# Work to complete
Every record must be written out once more, with nothing added or omitted.

# Exercise inputs
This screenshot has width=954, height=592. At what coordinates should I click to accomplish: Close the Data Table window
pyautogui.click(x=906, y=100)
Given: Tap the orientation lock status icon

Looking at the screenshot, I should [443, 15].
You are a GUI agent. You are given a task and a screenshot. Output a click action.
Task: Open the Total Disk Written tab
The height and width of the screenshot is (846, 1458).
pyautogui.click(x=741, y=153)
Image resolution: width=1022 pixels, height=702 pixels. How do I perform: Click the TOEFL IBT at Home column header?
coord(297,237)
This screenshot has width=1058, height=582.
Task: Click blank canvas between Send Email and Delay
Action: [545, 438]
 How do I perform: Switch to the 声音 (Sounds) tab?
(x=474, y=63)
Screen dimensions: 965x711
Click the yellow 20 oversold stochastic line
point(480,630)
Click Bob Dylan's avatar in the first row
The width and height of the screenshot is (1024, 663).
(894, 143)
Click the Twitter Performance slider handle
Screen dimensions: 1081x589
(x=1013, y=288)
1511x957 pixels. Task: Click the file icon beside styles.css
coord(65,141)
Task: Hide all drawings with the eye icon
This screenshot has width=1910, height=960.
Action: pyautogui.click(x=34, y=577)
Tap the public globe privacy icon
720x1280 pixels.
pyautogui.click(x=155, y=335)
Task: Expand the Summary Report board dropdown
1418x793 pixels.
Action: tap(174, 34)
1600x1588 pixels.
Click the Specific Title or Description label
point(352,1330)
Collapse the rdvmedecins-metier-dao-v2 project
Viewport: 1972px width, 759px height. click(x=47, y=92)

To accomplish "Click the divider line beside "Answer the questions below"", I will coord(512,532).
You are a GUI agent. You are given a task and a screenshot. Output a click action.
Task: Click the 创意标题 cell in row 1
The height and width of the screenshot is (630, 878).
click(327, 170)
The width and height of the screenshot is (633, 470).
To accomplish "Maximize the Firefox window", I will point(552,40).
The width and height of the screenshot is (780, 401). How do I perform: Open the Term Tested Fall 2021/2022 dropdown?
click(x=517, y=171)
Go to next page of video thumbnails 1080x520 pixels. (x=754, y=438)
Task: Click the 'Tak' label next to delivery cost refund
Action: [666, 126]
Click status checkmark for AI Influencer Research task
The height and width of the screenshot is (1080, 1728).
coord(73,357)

# Written answer
This screenshot has width=954, height=592. At what coordinates should I click to accomplish: Close the Data Table window
pyautogui.click(x=906, y=100)
Given: Tap the orientation lock status icon

Looking at the screenshot, I should [443, 15].
You are a GUI agent. You are given a task and a screenshot. Output a click action.
Task: Open the Total Disk Written tab
The height and width of the screenshot is (846, 1458).
pyautogui.click(x=741, y=153)
Image resolution: width=1022 pixels, height=702 pixels. How do I perform: Click the TOEFL IBT at Home column header?
coord(297,237)
This screenshot has width=1058, height=582.
Task: Click blank canvas between Send Email and Delay
Action: [545, 438]
 How do I perform: Switch to the 声音 (Sounds) tab?
(x=474, y=63)
Screen dimensions: 965x711
Click the yellow 20 oversold stochastic line
point(480,630)
Click Bob Dylan's avatar in the first row
The width and height of the screenshot is (1024, 663).
(894, 143)
Click the Twitter Performance slider handle
Screen dimensions: 1081x589
(x=1013, y=288)
1511x957 pixels. Task: Click the file icon beside styles.css
coord(65,141)
Task: Hide all drawings with the eye icon
This screenshot has width=1910, height=960.
Action: pyautogui.click(x=34, y=577)
Tap the public globe privacy icon
720x1280 pixels.
pyautogui.click(x=155, y=335)
Task: Expand the Summary Report board dropdown
1418x793 pixels.
Action: tap(174, 34)
1600x1588 pixels.
Click the Specific Title or Description label
point(352,1330)
Collapse the rdvmedecins-metier-dao-v2 project
Viewport: 1972px width, 759px height. click(x=47, y=92)

To accomplish "Click the divider line beside "Answer the questions below"", I will coord(512,532).
You are a GUI agent. You are given a task and a screenshot. Output a click action.
Task: Click the 创意标题 cell in row 1
The height and width of the screenshot is (630, 878).
click(327, 170)
The width and height of the screenshot is (633, 470).
To accomplish "Maximize the Firefox window", I will point(552,40).
The width and height of the screenshot is (780, 401). How do I perform: Open the Term Tested Fall 2021/2022 dropdown?
click(x=517, y=171)
Go to next page of video thumbnails 1080x520 pixels. (x=754, y=438)
Task: Click the 'Tak' label next to delivery cost refund
Action: [666, 126]
Click status checkmark for AI Influencer Research task
The height and width of the screenshot is (1080, 1728).
coord(73,357)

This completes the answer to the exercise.